## PROBLEM DETAILS
Lines below starting with the line with "47 (623, 2550)" and going on through the line with "LinkBack (1158, 314)" must be output exactly; the rest of the records must be left out.

Stored data entries
-- -- --

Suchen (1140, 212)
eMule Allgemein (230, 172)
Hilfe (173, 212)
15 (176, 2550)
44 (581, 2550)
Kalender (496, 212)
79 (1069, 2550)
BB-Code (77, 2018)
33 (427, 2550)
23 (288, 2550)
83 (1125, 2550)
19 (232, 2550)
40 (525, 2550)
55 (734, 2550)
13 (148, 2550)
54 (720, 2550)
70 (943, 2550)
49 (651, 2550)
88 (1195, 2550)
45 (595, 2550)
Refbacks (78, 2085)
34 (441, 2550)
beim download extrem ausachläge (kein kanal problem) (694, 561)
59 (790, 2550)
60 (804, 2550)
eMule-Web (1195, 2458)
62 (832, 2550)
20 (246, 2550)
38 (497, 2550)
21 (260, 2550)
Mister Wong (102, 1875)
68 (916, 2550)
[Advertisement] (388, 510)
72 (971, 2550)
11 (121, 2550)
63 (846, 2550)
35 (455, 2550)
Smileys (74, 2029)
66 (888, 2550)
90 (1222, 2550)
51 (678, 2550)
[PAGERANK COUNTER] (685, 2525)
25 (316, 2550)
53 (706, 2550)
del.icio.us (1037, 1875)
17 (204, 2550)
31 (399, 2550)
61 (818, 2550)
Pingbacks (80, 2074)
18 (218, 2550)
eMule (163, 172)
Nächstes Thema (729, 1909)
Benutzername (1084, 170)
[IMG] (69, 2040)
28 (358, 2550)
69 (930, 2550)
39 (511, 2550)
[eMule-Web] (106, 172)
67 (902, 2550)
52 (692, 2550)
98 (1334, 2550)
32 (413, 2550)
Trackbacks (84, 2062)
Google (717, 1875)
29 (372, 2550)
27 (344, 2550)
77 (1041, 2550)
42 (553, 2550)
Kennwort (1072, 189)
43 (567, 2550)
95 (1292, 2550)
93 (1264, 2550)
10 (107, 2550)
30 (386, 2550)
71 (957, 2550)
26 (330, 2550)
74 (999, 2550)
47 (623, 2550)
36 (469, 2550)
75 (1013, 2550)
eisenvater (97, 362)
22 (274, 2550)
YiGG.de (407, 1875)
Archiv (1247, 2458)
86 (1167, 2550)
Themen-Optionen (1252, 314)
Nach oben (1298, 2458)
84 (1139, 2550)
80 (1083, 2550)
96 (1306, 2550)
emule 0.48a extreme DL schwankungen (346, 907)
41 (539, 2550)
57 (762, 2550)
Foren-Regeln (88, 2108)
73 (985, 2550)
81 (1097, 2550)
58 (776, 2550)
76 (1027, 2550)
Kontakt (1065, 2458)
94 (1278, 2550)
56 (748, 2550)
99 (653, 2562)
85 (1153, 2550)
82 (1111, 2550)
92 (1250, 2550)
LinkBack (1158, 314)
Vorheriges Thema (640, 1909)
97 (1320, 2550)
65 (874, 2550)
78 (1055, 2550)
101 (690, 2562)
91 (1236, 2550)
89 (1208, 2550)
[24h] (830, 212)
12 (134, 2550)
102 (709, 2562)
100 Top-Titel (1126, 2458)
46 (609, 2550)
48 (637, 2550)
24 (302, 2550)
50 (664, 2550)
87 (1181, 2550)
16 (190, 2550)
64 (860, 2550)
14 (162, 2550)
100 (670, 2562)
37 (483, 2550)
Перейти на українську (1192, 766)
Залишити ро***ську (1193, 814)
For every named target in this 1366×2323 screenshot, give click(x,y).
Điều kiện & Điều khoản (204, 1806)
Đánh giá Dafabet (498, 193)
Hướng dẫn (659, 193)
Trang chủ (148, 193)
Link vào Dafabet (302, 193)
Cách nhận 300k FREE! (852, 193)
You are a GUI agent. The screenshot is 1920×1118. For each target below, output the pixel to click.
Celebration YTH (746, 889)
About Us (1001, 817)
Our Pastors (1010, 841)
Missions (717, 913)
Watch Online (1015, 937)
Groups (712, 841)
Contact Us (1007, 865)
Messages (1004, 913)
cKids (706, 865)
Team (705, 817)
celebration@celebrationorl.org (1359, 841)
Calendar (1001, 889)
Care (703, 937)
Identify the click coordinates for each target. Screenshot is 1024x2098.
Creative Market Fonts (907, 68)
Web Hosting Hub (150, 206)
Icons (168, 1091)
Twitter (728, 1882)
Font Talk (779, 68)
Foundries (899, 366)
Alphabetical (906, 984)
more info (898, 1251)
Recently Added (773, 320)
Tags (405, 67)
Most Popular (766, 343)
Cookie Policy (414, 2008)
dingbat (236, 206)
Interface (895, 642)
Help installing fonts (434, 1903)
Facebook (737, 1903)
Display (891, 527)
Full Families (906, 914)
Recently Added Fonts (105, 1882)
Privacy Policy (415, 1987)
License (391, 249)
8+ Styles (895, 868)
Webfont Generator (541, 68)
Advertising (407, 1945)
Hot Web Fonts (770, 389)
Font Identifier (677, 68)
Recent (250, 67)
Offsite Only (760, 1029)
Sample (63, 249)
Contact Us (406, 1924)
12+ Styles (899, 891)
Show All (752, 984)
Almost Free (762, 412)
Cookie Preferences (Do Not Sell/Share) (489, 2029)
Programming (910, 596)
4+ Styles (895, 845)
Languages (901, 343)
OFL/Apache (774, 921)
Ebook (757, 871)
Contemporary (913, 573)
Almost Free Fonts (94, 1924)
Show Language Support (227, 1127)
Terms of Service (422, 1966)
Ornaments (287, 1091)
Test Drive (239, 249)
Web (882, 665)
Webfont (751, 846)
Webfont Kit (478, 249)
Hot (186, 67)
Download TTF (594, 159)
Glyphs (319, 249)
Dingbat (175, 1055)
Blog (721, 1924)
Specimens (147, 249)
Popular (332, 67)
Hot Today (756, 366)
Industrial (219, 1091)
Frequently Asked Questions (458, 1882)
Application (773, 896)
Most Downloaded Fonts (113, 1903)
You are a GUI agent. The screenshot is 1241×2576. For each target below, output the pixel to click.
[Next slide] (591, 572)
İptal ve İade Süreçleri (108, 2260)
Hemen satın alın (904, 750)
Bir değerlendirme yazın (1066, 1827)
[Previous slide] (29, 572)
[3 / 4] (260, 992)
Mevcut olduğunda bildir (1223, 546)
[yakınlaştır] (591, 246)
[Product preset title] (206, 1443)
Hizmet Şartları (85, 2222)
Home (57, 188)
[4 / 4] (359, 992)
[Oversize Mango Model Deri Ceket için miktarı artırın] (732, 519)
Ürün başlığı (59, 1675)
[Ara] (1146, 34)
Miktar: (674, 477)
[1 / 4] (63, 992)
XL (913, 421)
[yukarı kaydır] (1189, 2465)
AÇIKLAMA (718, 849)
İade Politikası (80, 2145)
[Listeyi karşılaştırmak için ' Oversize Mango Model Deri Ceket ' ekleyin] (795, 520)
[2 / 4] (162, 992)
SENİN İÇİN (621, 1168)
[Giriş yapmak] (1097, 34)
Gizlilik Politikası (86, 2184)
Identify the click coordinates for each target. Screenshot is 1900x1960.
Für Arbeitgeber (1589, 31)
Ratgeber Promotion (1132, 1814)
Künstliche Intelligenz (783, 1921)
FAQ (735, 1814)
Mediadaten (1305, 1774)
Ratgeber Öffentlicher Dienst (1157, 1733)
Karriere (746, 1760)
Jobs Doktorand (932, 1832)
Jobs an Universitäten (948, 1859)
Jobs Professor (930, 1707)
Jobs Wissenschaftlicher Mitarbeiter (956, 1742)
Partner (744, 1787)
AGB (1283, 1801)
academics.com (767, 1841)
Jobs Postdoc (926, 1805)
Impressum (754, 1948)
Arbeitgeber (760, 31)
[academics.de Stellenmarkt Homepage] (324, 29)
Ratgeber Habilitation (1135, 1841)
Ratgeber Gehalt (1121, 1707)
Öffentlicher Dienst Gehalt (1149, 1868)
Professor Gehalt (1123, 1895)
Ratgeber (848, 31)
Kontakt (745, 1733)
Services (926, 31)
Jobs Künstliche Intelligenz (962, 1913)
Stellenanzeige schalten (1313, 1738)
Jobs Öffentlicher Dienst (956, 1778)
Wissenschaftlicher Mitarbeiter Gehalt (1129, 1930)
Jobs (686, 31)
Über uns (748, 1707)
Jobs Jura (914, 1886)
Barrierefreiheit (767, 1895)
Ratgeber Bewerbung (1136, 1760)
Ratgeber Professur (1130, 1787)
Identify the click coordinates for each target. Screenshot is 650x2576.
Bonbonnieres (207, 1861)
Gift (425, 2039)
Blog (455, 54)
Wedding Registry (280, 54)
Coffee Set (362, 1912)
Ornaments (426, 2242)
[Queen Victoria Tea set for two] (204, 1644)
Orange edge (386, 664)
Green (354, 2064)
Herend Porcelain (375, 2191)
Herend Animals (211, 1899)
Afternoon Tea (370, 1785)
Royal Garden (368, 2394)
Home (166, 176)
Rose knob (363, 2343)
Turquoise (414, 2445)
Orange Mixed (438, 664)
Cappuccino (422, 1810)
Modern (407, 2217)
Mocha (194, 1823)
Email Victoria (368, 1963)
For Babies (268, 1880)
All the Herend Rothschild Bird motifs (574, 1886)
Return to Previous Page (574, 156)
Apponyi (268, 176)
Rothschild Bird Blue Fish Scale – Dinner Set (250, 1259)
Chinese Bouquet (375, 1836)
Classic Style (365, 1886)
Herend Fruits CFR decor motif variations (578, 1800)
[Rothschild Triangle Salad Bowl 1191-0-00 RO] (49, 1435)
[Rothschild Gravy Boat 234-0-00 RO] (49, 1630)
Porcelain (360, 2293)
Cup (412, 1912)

-- -- --

## ANSWER TO THE PROBLEM
47 (623, 2550)
36 (469, 2550)
75 (1013, 2550)
eisenvater (97, 362)
22 (274, 2550)
YiGG.de (407, 1875)
Archiv (1247, 2458)
86 (1167, 2550)
Themen-Optionen (1252, 314)
Nach oben (1298, 2458)
84 (1139, 2550)
80 (1083, 2550)
96 (1306, 2550)
emule 0.48a extreme DL schwankungen (346, 907)
41 (539, 2550)
57 (762, 2550)
Foren-Regeln (88, 2108)
73 (985, 2550)
81 (1097, 2550)
58 (776, 2550)
76 (1027, 2550)
Kontakt (1065, 2458)
94 (1278, 2550)
56 (748, 2550)
99 (653, 2562)
85 (1153, 2550)
82 (1111, 2550)
92 (1250, 2550)
LinkBack (1158, 314)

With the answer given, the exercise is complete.